Thursday, August 25, 2011

'Gram of the Week (5/30/11 - 6/5/11)

BEST. TELEGRAM. EVER.

John's back! John is the manager of a local strip club on Long Island ( see my March 10, 2009 entry for an earlier Valentine's Day story).

"Kerry, will you go to Atlantic City this Friday night?"

"John, it's Wednesday! I need more notice. That's a 3 1/2 hour drive down and a 3 1/2 hour drive back!"

"Well, technically," he says, "late-Thursday night after midnight is Friday, so can you go down tomorrow night after midnight?"

"You want me to deliver after midnight? What is she, a stripper?"

(dramatic pause) "Yeah," John says.

<aw jeeze>......."Alright," I said, "Let me clear it with the club and make sure it's cool for a chicken to sing onstage with a bunch of strippers. There might be rules against that!"

I called the club manager, who couldn't believe what I wanted to do. He didn't even know it was the girl's Birthday. But he was pretty excited about it. He told me to give him a head's up call when I'm about half hour away and he'll make sure she's dancing onstage.

So I call John back to tell him he couldn't afford what I need for this job, because it's at least a seven hour drive round-trip and more than half of that time is after midnight. I wouldn't get back to Long Island until about 4:30 AM.

John doesn't flinch at the price and then offers that he's going to come down to Atlantic City to see it; not because he doesn't trust me. No, he really wants to see the look on her face when a chicken is singing to her in the middle of her dance.

John ends up leaving for Atlantic City about two hours before me and is calling me constantly on my cell phone, giving me traffic updates; my own personal Shadow Traffic report!

I arrive in Atlantic City around 11:30 PM and stop at a Dunkin' Donuts for coffee. I haven't been there since the late-70's, when my wife and I were in college and she was doing summer stock just outside of Atlantic City and it was just beginning it's renaissance. My, my, my -- how the place has changed! But still, one block away from all the glamour and glitz , it's still pretty seedy.

I call the club; they're all ready for me. "Come on down!" the manager says. "Everybody's here!"

When I arrive, it's like a welcoming committee. The music stops and I step out onto the stage.
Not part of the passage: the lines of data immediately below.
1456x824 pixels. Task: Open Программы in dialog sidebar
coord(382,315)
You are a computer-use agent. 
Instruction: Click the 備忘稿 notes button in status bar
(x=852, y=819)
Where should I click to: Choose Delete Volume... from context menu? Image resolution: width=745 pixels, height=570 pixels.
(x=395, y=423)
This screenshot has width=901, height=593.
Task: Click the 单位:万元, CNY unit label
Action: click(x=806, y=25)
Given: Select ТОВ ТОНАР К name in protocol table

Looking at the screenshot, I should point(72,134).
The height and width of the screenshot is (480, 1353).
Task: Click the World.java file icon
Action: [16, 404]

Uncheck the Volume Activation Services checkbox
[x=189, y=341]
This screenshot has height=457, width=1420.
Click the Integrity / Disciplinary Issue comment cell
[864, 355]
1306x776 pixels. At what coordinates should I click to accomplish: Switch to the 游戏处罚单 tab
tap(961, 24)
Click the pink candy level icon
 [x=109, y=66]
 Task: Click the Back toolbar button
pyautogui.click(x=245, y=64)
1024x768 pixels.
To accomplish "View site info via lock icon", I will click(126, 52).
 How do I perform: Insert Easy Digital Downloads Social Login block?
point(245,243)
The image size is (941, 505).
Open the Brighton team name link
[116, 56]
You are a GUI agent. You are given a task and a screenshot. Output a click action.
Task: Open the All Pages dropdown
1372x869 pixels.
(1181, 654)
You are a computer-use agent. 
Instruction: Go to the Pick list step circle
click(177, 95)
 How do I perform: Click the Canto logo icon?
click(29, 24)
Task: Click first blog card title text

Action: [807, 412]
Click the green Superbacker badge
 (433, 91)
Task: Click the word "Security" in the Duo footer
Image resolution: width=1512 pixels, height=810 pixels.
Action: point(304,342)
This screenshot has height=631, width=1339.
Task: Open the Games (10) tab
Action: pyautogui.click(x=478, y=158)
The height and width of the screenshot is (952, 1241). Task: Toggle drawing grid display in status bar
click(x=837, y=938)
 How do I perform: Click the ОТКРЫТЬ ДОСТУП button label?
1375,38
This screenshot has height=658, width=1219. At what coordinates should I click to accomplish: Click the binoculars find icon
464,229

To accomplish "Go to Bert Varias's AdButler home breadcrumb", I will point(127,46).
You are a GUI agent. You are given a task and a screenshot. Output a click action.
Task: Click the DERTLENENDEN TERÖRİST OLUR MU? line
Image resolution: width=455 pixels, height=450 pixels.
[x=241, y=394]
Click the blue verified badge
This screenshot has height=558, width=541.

It wasn't exactly like the singing telegram in the Jeff Bridges film, "The Fisher King", but you could hear the proverbial pin drop. Nikki and I are all alone on stage.

Suddenly, Nikki becomes very aware that she's naked. I'm singing to her, and she's trying to cover herself with her arms. Nowhere to run. I'm blocking the only exit she has. I take my sweet time singing, even grabbed the pole at one point and twirled around it. Some drunk patron took a wad of dollar bills and stuffed it into my chicken costume!

It was all over way too soon for my liking. Of course, for Nikki, it was an eternity. The club erupts with everyone hootin' and hollerin' and singing Happy Birthday to Nikki.

And it wouldn't be proper to leave without hugging the Birthday girl; something I ALWAYS do! I'm sure it felt just as good for her, as it did for me. At least she was covered now!

John's sitting with his bucket of beer bottles on ice, grinning ear-to-ear, enjoying the whole thing. I change quickly and go back in to say goodbye to John, who gives me a nice fat tip to boot; icing on the cake!

I arrive back on Long Island, just as the sun is rising in the east.......it was so surreal. You couldn't wipe that smile off my face for days!